Dataset entries:
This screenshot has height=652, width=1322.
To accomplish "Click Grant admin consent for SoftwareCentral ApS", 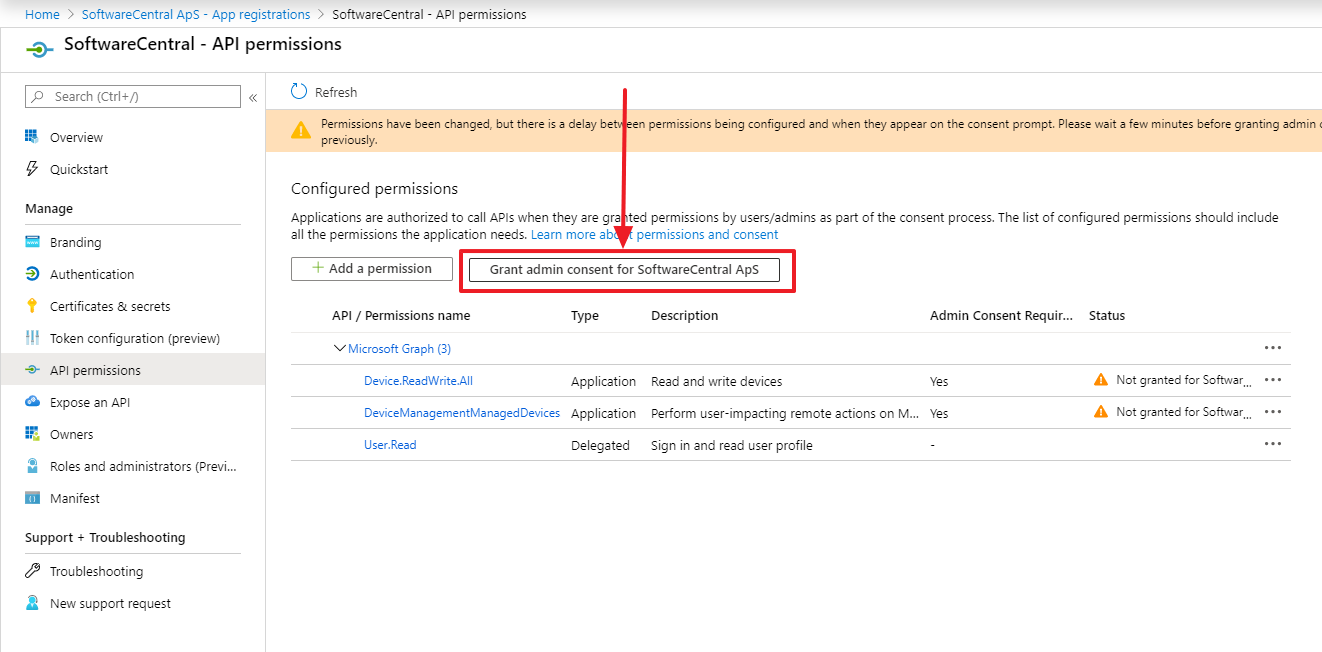I will coord(624,270).
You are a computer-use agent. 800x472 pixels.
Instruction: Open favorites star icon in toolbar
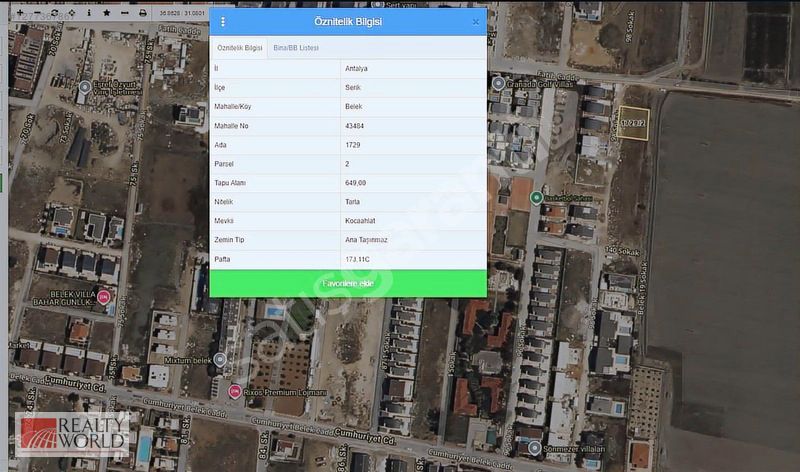pyautogui.click(x=107, y=13)
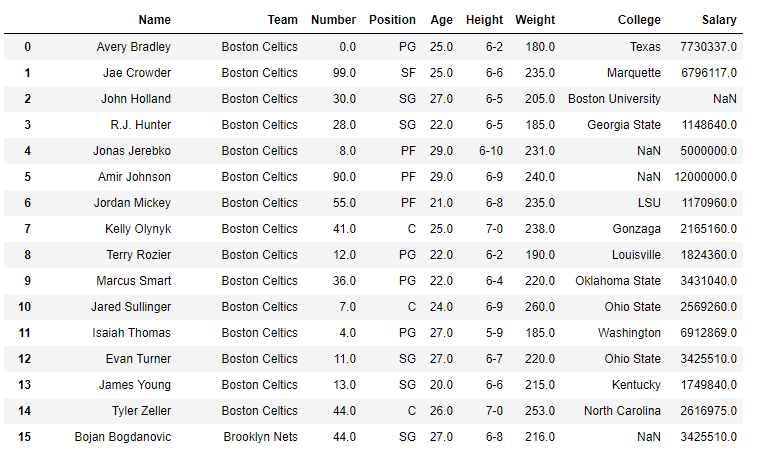Viewport: 784px width, 450px height.
Task: Click the Number column header
Action: pos(333,20)
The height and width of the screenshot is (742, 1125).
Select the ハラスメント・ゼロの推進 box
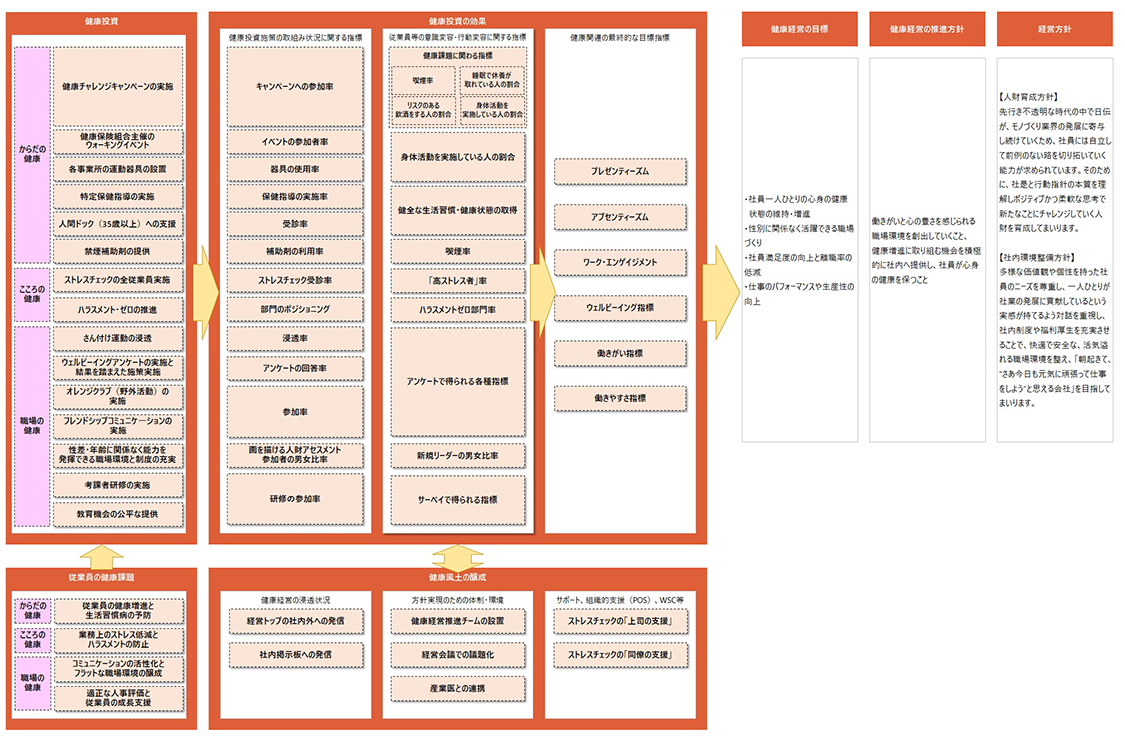[x=117, y=310]
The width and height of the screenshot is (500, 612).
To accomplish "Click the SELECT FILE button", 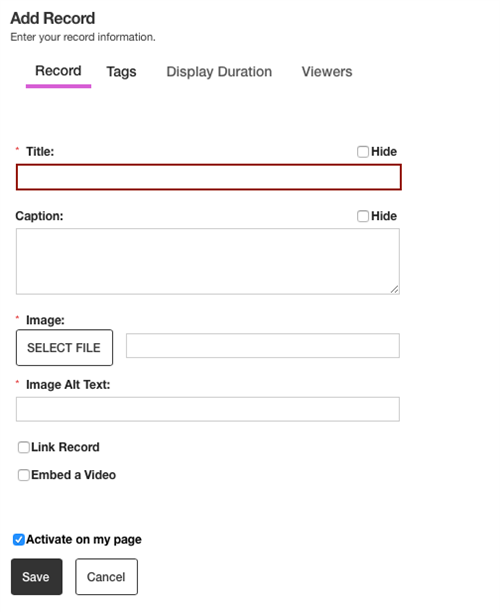I will coord(64,348).
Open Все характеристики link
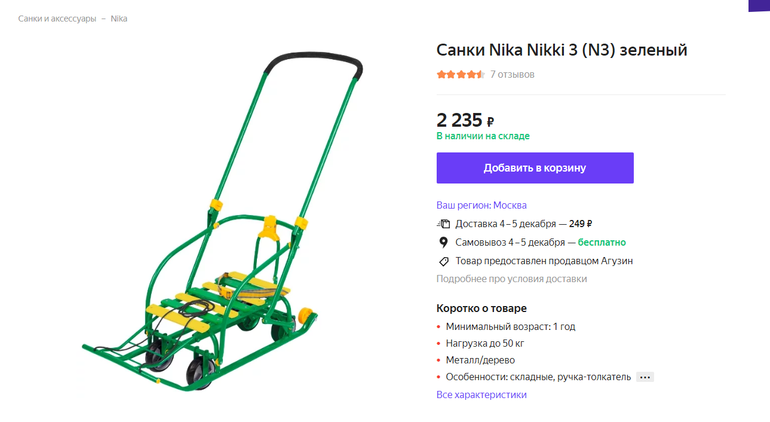 click(481, 395)
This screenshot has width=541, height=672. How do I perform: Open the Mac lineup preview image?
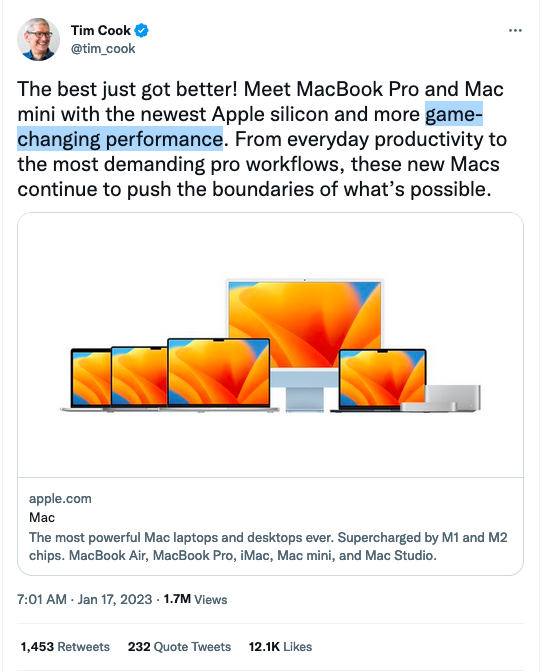point(270,345)
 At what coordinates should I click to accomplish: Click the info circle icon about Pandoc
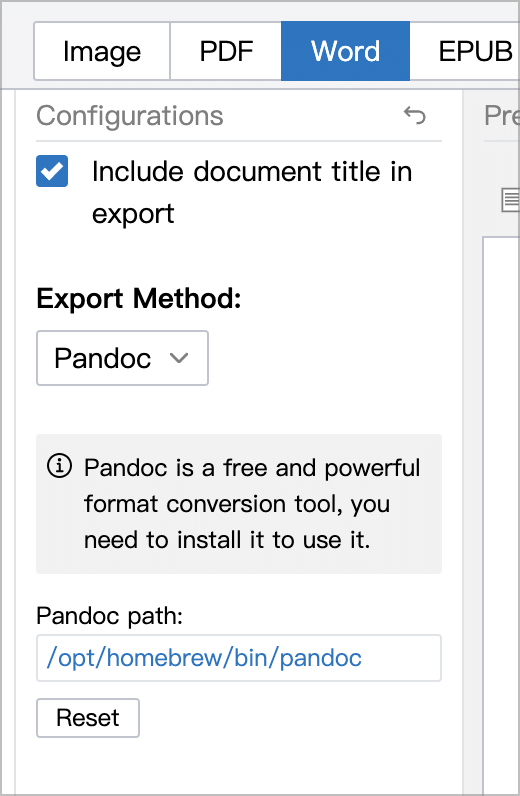pyautogui.click(x=59, y=466)
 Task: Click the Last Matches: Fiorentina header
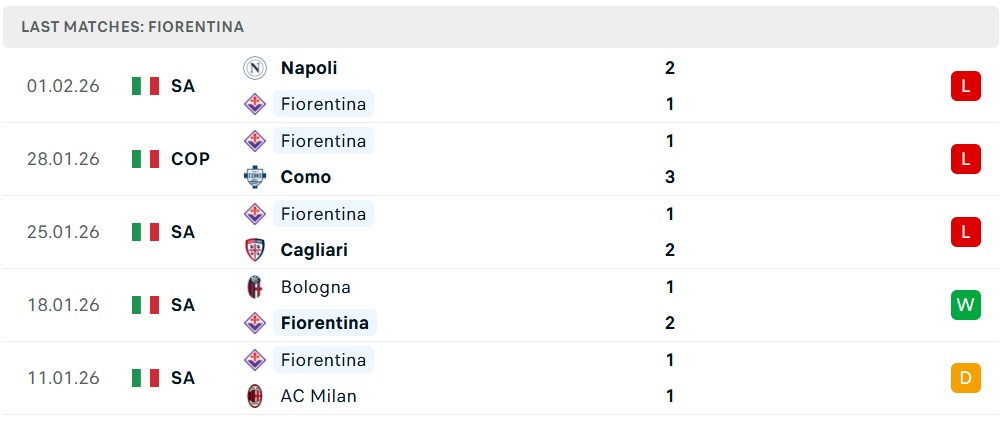tap(132, 27)
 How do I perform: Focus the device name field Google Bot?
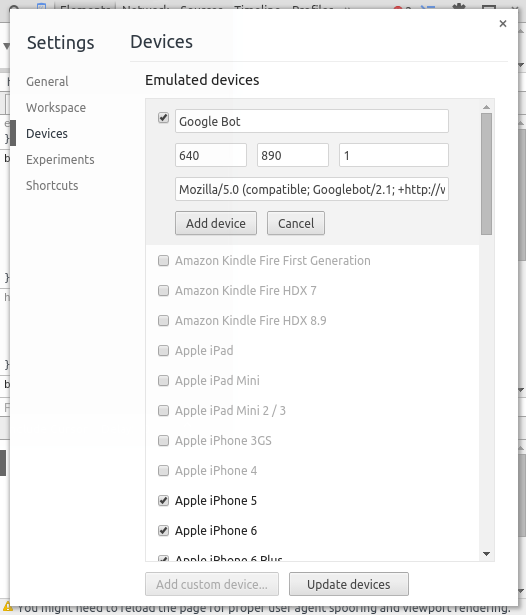pos(312,121)
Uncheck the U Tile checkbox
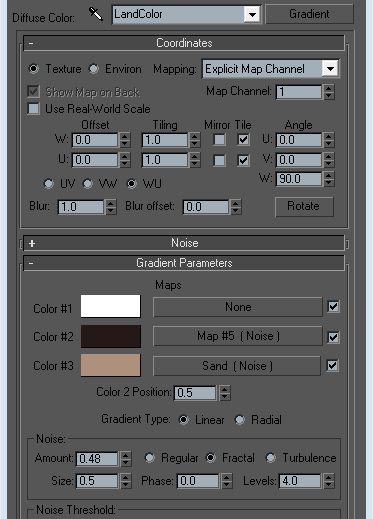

● Work required:
Please retype only the lines from the line that holds "Open Все характеристики link" through the end of the records, exactly as they stand, and drop every picture.

● Result:
Open Все характеристики link
 click(481, 395)
This screenshot has width=541, height=672. How do I perform: Open the Mac lineup preview image?
point(270,345)
 At what coordinates should I click to accomplish: Click the info circle icon about Pandoc
pyautogui.click(x=59, y=466)
 Task: Click the Last Matches: Fiorentina header
tap(132, 27)
 How do I perform: Focus the device name field Google Bot?
pos(312,121)
Uncheck the U Tile checkbox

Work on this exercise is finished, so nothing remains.